朗報 1 一一 ヴェネッサの町にて
カイルは外に出て、小鳥が巣を作りそうな郵便ポストから三通の封筒を取り出した。二つは占いの依頼らしかったが、明らかにほかとは違う最後の一つ、上等な封筒であるそれを見るなり、カイルは飛び出さんばかりに目をみはった。そして、まじまじと差出人を確かめ、それから慌てて中の手紙を引っ張り出した。
そこに書かれてある内容を知ったカイルは、さらに目を大きくした。そして、大声でこんな独り言を叫んだ。
「うそっ !? ほんとに結婚しちゃうんだあっ!あ、イヴのとこにも来てるはずだよね。連れてってもらわなきゃあ。レッドは帰ってんのかなあ。」
小さな紛争すらも聞かなくなった今、イヴと住む家をヴェネッサの町に構えたレッドは、エルティマ王国の各地を転々としながら、子供たちや兵士たちに剣術の指導をする仕事に就いていた。
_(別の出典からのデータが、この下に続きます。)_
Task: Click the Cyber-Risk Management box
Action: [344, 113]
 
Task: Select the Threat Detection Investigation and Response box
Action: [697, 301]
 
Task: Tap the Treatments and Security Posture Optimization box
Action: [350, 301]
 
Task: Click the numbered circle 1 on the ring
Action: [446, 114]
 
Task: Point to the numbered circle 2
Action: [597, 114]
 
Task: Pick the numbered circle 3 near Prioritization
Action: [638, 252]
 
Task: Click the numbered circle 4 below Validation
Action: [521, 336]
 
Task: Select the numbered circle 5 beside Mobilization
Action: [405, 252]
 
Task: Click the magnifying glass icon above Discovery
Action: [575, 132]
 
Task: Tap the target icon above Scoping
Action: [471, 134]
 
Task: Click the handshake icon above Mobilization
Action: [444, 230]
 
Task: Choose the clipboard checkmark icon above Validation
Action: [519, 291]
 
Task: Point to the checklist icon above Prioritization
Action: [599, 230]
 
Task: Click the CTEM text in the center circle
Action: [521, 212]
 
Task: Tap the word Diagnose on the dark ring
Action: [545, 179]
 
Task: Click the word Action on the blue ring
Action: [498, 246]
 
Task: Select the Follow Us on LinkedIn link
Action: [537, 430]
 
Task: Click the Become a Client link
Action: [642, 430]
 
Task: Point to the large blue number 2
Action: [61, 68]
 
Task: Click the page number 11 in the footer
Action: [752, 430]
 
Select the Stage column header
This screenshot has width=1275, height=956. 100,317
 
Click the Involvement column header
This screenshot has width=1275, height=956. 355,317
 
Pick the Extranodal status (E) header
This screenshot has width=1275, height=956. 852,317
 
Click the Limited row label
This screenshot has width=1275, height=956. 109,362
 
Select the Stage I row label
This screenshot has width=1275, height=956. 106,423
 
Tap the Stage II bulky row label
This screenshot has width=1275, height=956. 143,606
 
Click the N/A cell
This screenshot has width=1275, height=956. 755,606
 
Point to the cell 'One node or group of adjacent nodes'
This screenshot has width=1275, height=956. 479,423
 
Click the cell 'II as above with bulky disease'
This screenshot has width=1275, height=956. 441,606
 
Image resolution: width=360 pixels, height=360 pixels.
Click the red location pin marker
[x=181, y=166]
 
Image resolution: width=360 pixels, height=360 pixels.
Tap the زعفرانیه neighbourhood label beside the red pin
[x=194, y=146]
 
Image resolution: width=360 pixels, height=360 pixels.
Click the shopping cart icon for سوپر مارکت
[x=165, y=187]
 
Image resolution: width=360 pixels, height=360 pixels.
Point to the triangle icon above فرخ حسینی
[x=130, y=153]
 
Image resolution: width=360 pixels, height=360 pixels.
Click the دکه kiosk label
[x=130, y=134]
学校や孤児院ではボランティアで、そして、戦士の訓練所や軍の訓練施設では本格的にである。それに、今でもアイアスに憧れて試験を受けにやってくる者のために、これまでは戦士歴が足りずにできなかった試験官も初めて務めた。
そんな中、レッドは今の平和を嬉しく思う一方で、ふと腕が落ちてはいないかと不安になることもあり、エミリオやギルの鳥肌が立つほど華麗で卓越した剣捌きを思い出しては、いつかまた手合わせ願いたいものだと、時々考えることがあった。
そして、カイルのもとに招待状が届いたこの日、合格者が出ないままユダでのひと仕事を終えたレッドは、あちこちで走り回っている乗り合い式の幌馬車を次々と乗り継いで、予定よりも早く約二か月ぶりに、ちょうど我が家へ帰ってきたところ。
その夜、イヴと毛布に滑り込んだレッドは、いつものように少ししつこい(甘い)接吻と、彼女の躰を優しく愛でる〝互いの心が満たされるだけの愛撫〟を終えると、それなりに疲れている体をベッドに沈ませた。
レッドは腕枕で伸ばした手でイヴの滑らかな肩を抱き寄せながら目を閉じた。
ところが、そうしながらレッドが昂る欲情をやっとコントロールできたというのに、イヴの方がまだ興奮が冷めやらず、夜中だというのにやけに目が冴えていた。だがそれは、今、彼とこうしていられるという幸せとはまた別の意味でのこと。
人の気も知らずに、イヴはレッドの頬に軽くキスをして気を引くと、「ねえレッド、嬉しい知らせがあるわよ。」と、反応を楽しみにしながら囁きかけた。
「え・・・なに。」
レッドは参りながら、鼓動がまた激しくならないようそのままで答えた。
「目を開けて。嬉しい知らせなのよ。」
目を閉じて仰けになっているレッドは、眉間に怪訝そうな皺を寄せる。
「・・・まさか、できたなんて言うんじゃないだろうな。」
「バカ。」
「だよな。覚えがないから、俺はまた夢遊病かと思った。」
「もうっ。いいわじゃあ、あなたがぐっすりと眠ってから教えてあげる。後悔するから。」
イヴの機嫌を損ねてしまったレッドは、仕方なく薄目を向ける。
「いったいどうした。」
「エミリオとセシリアが結婚するわ。」
レッドは驚きのあまり、一瞬声が出てこなかった。数秒たってやっと「なんだって !? 」と跳ね起き、自分のことのように嬉しそうにしているイヴと見つめ合う。「本当に?」
「ええ。今朝、招待状が届いたの。見る?」
手を伸ばして灯りをつけたイヴは、サイドテーブルの引き出しから一通の封筒を取り出した。
それを受け取って中の文面を確かめたレッドは、手紙を見つめたまま、頬に笑みを浮かべてイヴを抱き寄せた。